Mas que belos atores, haha! Sim, não passam de ótimos atores. Quanto fingimento, quanta hipocrisia! Aquele mesmo político, amigo, que tu colocarias a mão no fogo por ele, é tão criminoso quanto eu. Não, é mais.
Por isso, como disse, senti em vários momentos o desejo de entregá-los e vê-los na cadeia. Mas o que digo? Na cadeia? Político na cadeia em nosso país? Só se for um político honesto. Por isso que não há nenhum preso, haha! Então, se eu os entregasse, o que aconteceria? No máximo seus crimes seriam divulgados por alguns jornais, às vezes com bem pouco destaque, seriam processados (ou talvez nem isso) e não cumpririam um só dia na cadeia. E o povo, ora, o povo é formado por imbecis, e em alguns meses já teria esquecido todas as cafajestadas de seus amados políticos, seus dignos representantes, haha, que piada! Logo, logo, estariam votando nos mesmos canalhas que eu denunciara. Não é assim?
Então, considerei melhor não delatá-los, mas extorqui-los, extorqui-los cada vez mais, de forma mais impiedosa. E o dinheiro obtido com nosso crime, não é apenas para nos enriquecer. Também ajudamos um número incontável de pessoas pobres, de doentes e aposentados miseráveis, de jovens e crianças esquecidas, realizamos doações a entidades que atuam no campo social e ambiental. Afinal, o dinheiro é deles. E assim também obtemos o reconhecimento e a gratidão de um sem-número de indivíduos. E um dia poderemos vir a precisar de seus favores... É ostensível que para lavar o nosso dinheiro, abrimos várias empresas filantrópicas.
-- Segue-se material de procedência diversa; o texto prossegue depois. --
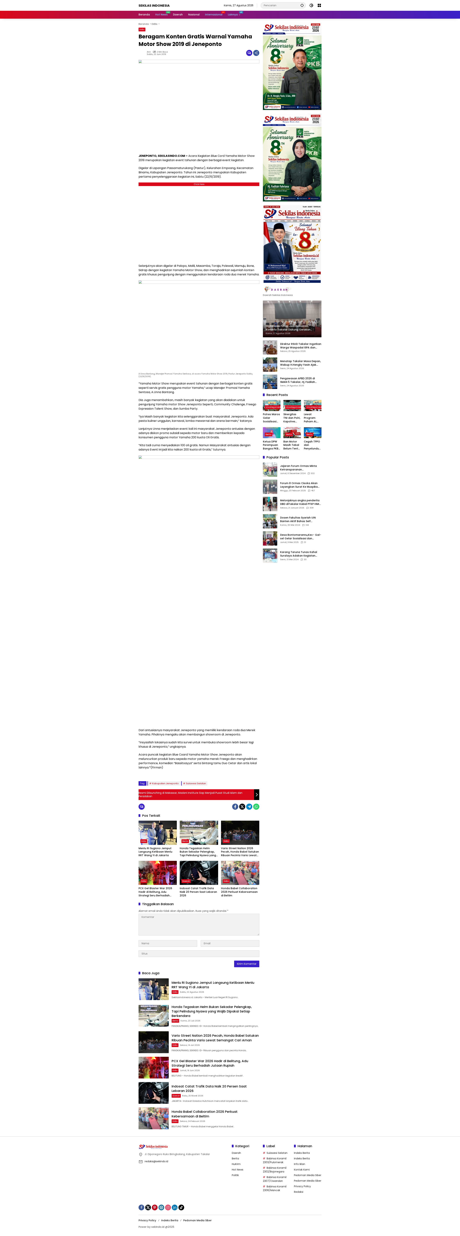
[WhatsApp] (256, 807)
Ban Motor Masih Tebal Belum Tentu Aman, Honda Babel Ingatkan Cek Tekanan (292, 445)
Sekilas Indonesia (154, 5)
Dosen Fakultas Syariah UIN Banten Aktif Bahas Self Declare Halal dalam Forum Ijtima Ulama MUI (298, 519)
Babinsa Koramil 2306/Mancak (274, 1188)
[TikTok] (181, 1207)
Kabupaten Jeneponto (165, 783)
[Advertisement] (199, 224)
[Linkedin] (175, 1207)
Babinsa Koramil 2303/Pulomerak (274, 1160)
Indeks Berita (302, 1153)
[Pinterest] (155, 1207)
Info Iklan (299, 1164)
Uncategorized (273, 407)
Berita (185, 841)
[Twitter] (242, 807)
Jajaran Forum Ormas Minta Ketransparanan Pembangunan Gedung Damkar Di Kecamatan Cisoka (299, 467)
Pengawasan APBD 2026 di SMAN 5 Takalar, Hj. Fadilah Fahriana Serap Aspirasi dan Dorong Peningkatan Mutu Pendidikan (298, 380)
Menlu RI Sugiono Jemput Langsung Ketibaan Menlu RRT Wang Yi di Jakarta (155, 852)
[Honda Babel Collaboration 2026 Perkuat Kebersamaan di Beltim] (240, 873)
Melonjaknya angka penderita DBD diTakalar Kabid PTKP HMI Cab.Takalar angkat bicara (299, 502)
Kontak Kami (302, 1169)
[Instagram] (168, 1207)
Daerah (186, 881)
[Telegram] (249, 807)
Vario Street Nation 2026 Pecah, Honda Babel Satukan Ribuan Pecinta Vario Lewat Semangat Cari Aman (240, 852)
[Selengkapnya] (292, 289)
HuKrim (236, 1164)
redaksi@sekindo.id (156, 1161)
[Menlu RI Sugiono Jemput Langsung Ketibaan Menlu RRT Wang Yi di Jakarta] (158, 833)
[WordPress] (161, 1207)
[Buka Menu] (319, 5)
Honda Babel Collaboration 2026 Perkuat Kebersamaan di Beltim (239, 892)
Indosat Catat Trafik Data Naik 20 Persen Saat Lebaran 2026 (198, 892)
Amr (149, 52)
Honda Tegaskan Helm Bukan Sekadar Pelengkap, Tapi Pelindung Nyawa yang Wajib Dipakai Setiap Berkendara (198, 852)
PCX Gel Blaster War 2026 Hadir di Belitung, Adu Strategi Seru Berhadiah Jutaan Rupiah (155, 892)
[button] (302, 5)
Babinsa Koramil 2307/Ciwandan (274, 1179)
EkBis (141, 29)
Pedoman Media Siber (307, 1175)
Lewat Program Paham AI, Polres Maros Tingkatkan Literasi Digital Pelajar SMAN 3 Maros (312, 418)
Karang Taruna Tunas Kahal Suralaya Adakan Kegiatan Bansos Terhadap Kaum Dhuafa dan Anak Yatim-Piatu (299, 553)
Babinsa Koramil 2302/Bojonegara (274, 1169)
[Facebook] (235, 807)
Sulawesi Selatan (196, 783)
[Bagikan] (256, 53)
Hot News (237, 1169)
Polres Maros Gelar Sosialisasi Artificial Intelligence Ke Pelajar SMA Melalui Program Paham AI (271, 418)
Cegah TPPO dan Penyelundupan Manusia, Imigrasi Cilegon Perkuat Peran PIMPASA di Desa (312, 445)
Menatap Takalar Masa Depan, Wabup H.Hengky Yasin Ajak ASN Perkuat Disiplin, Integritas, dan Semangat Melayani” (300, 363)
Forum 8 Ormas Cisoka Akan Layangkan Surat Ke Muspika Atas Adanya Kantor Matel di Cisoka (299, 485)
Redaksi (298, 1192)
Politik (235, 1175)
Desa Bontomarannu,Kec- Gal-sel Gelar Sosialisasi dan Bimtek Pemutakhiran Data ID (300, 536)
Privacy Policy (302, 1186)
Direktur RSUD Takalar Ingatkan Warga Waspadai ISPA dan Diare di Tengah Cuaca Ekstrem (300, 345)
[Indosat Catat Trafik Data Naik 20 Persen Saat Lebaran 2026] (199, 873)
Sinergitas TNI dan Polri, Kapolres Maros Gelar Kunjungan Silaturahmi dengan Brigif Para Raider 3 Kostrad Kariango (292, 418)
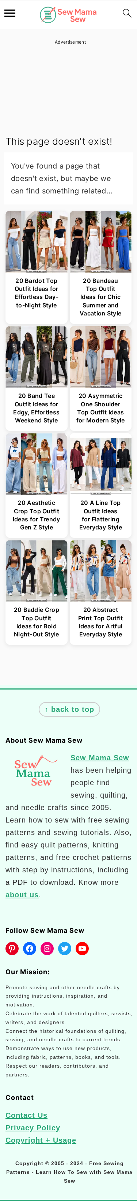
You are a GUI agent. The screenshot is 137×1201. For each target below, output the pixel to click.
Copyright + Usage (40, 1140)
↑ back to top (69, 709)
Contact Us (26, 1115)
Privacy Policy (32, 1128)
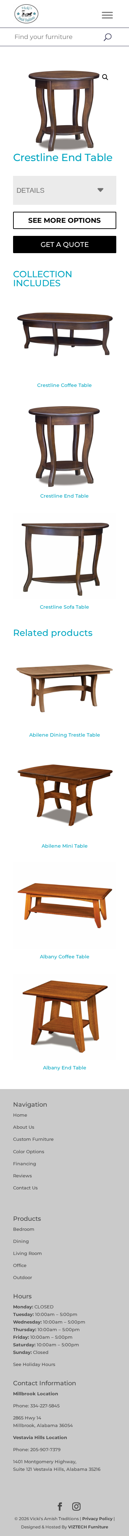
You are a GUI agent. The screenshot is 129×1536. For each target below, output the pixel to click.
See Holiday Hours (34, 1364)
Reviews (22, 1175)
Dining (21, 1241)
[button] (105, 77)
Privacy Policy (97, 1518)
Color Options (28, 1151)
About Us (23, 1127)
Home (20, 1115)
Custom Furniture (33, 1139)
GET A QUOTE (65, 244)
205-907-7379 (45, 1449)
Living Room (27, 1253)
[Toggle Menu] (107, 15)
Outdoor (22, 1277)
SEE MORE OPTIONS (64, 220)
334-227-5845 (45, 1405)
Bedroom (23, 1229)
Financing (24, 1163)
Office (19, 1265)
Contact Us (25, 1187)
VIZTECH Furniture (88, 1526)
Claro que houve e há políticos que não se sujeitam de início às nossas chantagens e exigências. Dizem não temer nossas delações, que sempre dariam a volta por cima, enfim, essas baboseiras de político metido a macho. Mas a coragem sempre se desvanece com uma pistola automática enfiada na boca, com algumas unhas arrancadas, ou com uma sutil menção à beleza e tranquilidade da vida em família... Como seria triste perder a esposa, ou um filho, uma filha... Bem, creio que nossa organização sabe ser devidamente convincente.
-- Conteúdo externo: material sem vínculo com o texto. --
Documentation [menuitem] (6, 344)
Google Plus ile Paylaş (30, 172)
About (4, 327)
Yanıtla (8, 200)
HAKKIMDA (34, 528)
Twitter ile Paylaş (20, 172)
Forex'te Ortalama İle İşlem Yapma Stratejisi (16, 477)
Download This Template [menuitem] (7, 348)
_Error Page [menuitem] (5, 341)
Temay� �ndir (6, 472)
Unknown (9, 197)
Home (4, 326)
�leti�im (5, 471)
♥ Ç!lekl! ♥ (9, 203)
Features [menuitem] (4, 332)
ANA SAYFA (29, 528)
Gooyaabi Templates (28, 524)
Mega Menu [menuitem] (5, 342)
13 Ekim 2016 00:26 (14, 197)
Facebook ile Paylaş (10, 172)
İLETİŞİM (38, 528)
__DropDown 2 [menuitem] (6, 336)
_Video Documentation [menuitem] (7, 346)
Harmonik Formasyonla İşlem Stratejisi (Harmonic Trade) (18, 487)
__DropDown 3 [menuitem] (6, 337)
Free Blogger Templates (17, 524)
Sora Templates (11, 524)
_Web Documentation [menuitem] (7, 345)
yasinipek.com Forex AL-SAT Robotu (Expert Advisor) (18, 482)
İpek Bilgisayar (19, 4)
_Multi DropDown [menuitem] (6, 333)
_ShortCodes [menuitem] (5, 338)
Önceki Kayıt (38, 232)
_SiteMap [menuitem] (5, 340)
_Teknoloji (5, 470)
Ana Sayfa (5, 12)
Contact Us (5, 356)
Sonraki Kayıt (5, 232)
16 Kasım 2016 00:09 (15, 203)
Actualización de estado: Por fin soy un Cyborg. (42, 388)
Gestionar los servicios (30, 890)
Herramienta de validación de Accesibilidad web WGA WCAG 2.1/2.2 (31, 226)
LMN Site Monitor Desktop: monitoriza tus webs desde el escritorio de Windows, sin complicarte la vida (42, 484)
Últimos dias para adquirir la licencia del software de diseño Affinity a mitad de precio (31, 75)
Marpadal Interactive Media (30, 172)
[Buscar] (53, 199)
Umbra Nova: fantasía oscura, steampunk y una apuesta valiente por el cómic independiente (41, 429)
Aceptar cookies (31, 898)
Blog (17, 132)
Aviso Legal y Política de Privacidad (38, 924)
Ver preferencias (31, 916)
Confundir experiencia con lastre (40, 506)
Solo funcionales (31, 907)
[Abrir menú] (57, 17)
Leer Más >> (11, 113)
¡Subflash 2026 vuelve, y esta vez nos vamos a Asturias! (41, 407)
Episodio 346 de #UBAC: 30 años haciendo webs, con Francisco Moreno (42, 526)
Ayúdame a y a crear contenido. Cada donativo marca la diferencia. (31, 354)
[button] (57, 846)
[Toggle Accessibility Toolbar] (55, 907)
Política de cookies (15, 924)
Mas tais casos são raros. E agora, quase impossíveis. Digo “agora”, porque com a Lei da Ficha Limpa, nenhum político que queira continuar nos governos para poder exercer a sua sagrada rapinagem dos cofres públicos se arriscaria a ter um processo nas costas que impeça sua (re)eleição. De modo que mais do que nunca estamos com a faca e o queijo nas mãos...
Amanhã, o final.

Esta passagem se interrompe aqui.